Case Studies

Prisoners have copyright and moral rights too

Background

PV was a prisoner who originally brought this matter to the attention of the relevant State Ombudsman. The Ombudsman after conducting its investigation, then contacted the Artists in the Black service (AITB) of Arts Law to see if we could assist PV to resolve his case.

Facts of the case

As a boy PV had learnt to paint from his grandfather. Whilst in prison PV had participated in a rehabilitation program and had created a painting as part of this program. PV was asked to allow his painting to be hung in a recreation area of the prison. In return PV was to receive $120 worth of “buy-ups” at the prison shop. PV never received the “buy-ups”.

At a later date when PV was in a different prison, he saw his painting reproduced on a poster advertising the rehabilitation services. PV had never given permission for his painting to be reproduced. This unauthorised use of his work amounted to a copyright infringement.

The prisoner's name did not appear next to his work or anywhere on the poster. This was an infringement of PV's moral right to be attributed (named) as the creator of the artwork.

PV also had displayed the painting in a frame which he had also painted and the painted frame did not feature in the poster reproduction. This was considered a further infringement of PV's moral rights. This time his right of integrity. The right of integrity means that the artwork should not be treated in a derogatory manner which damages the reputation of the artist.

With the assistance of a law firm acting pro bono, Arts Law/AITB took up PV's matter with the prison service. The prison service had earlier conceded during the investigation by the Ombudsman's office it had been in error in reproducing the painting without permission and had offered a paltry amount of compensation equivalent to the buy-up amount.

Outcome for client

After negotiations with the prison service a settlement was reached (the terms of which were confidential) with the prisoner receiving a more appropriate amount of compensation for the copyright and moral rights infringements as well as the return of his painting to his family.

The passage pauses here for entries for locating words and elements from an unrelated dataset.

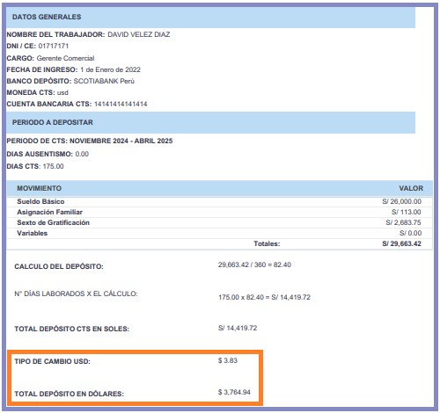The width and height of the screenshot is (440, 413).
Task: Select the CTS bank account number 14141414141414
Action: coord(121,104)
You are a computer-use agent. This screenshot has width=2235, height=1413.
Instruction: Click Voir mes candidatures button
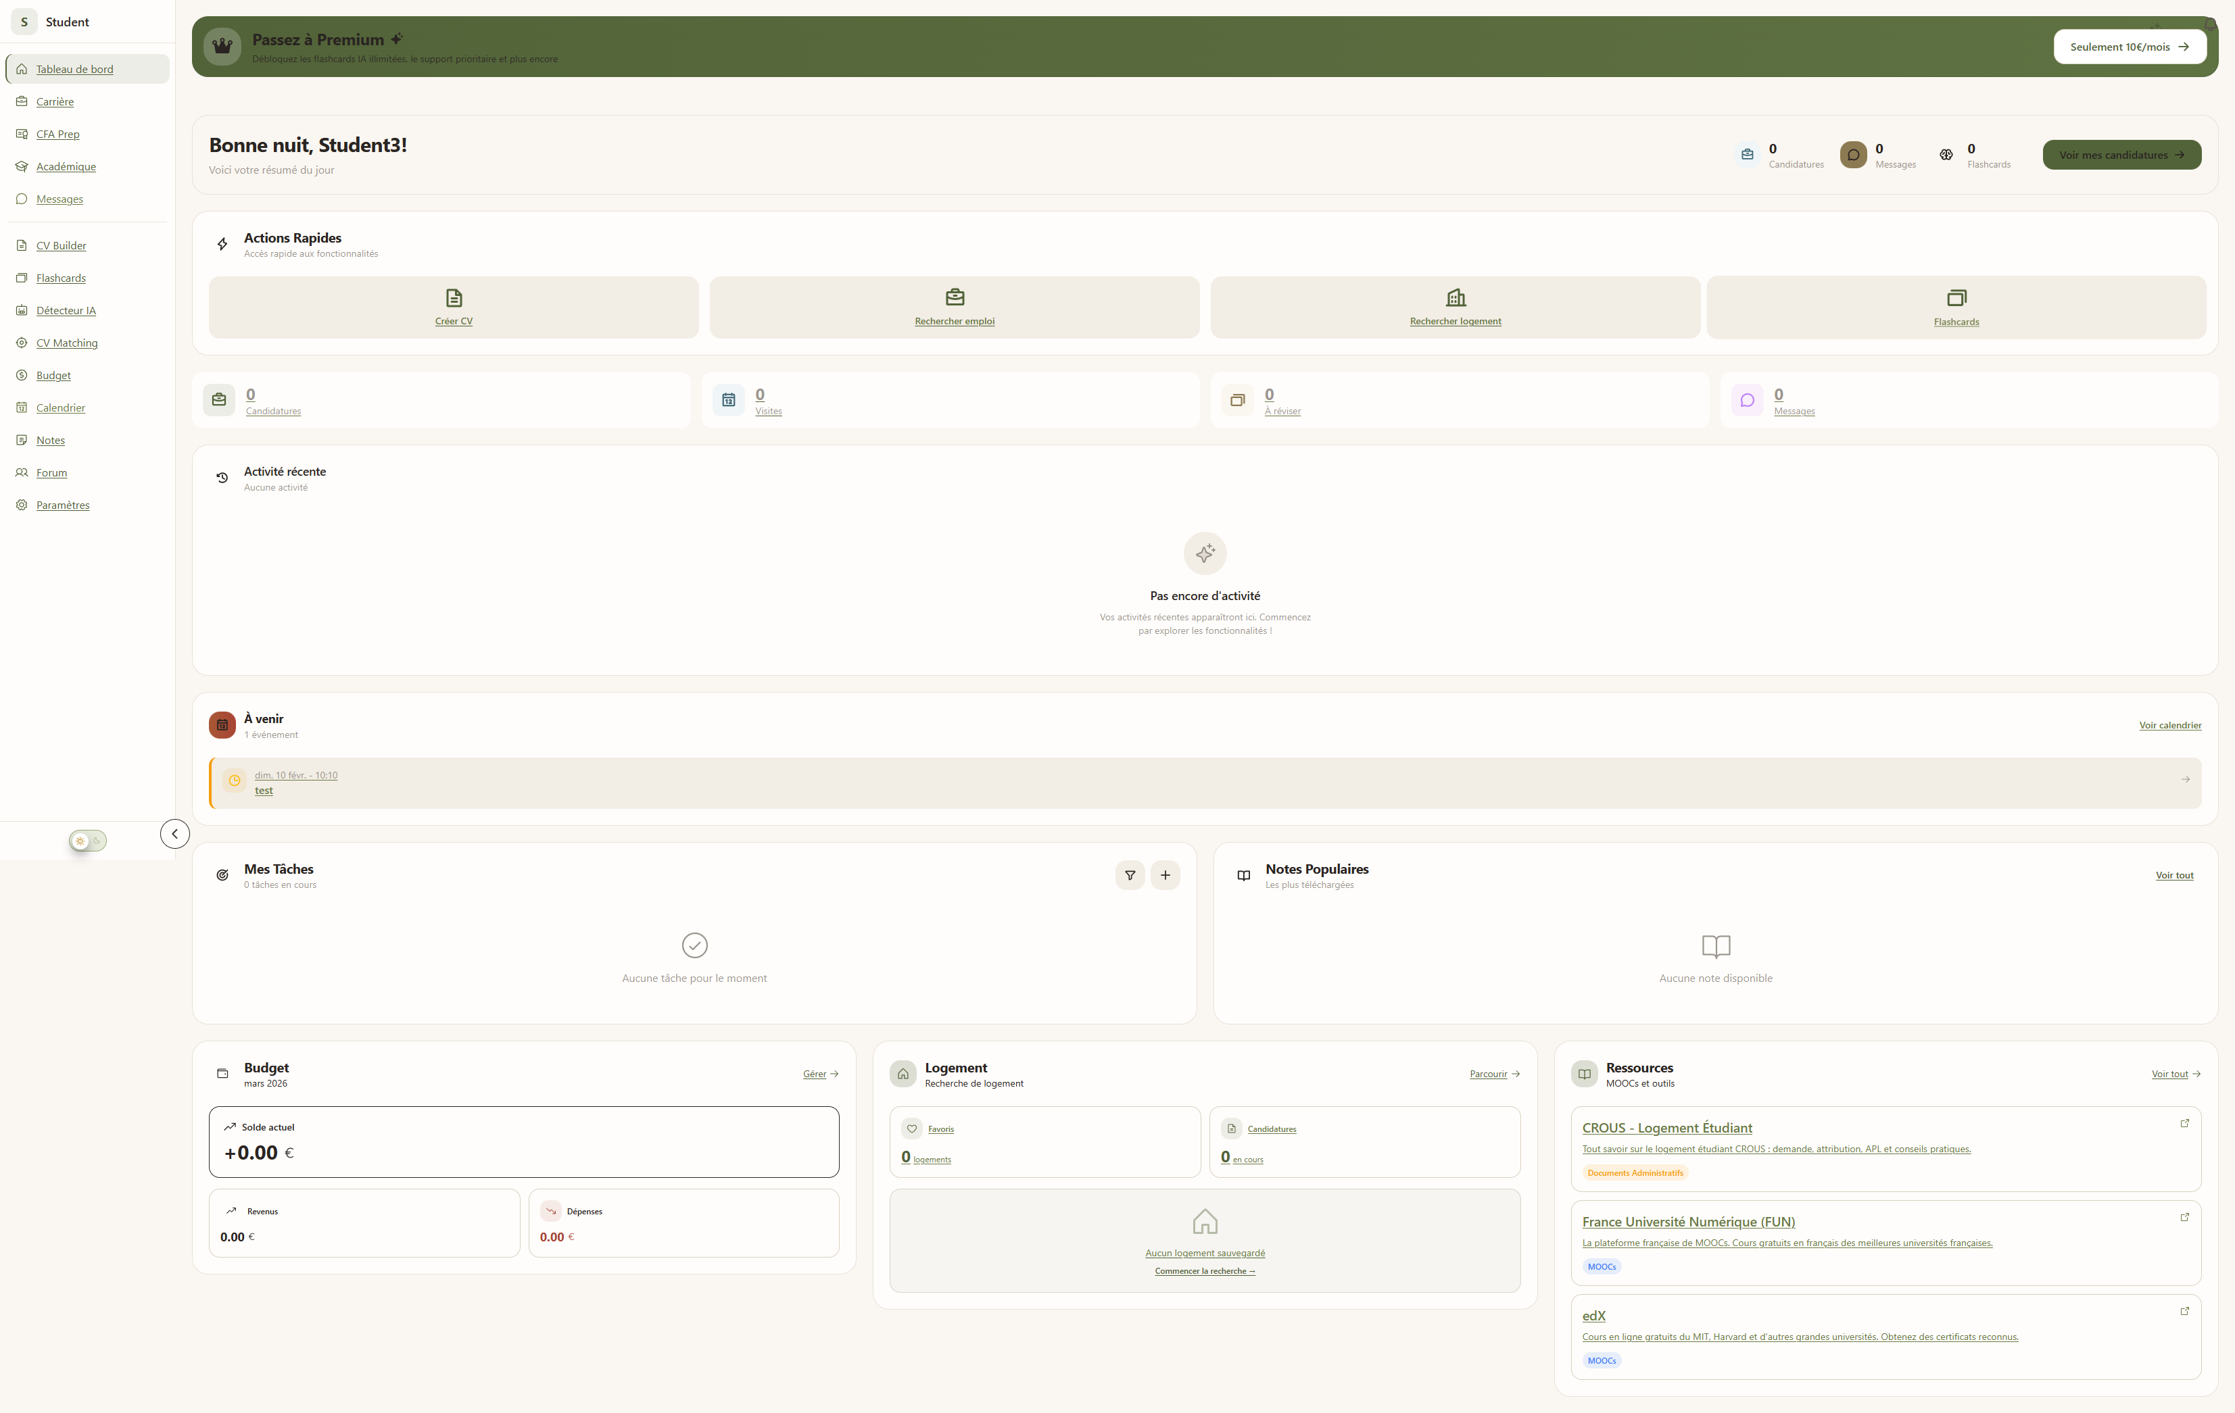2121,155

After the matter was finalised the client sent a letter to the AITB solicitor thanking her for all her support which included the following comments:

After all sis you have been there from the start to support me with this fight and it has been greatly appreciated. …all your support and help to me has been all positive and your advice was really honest. So thank you again for everything. I don't think I could have done this without you.


The details of the prisoner and prison service have not been identified because of confidentiality requirements in relation to this case.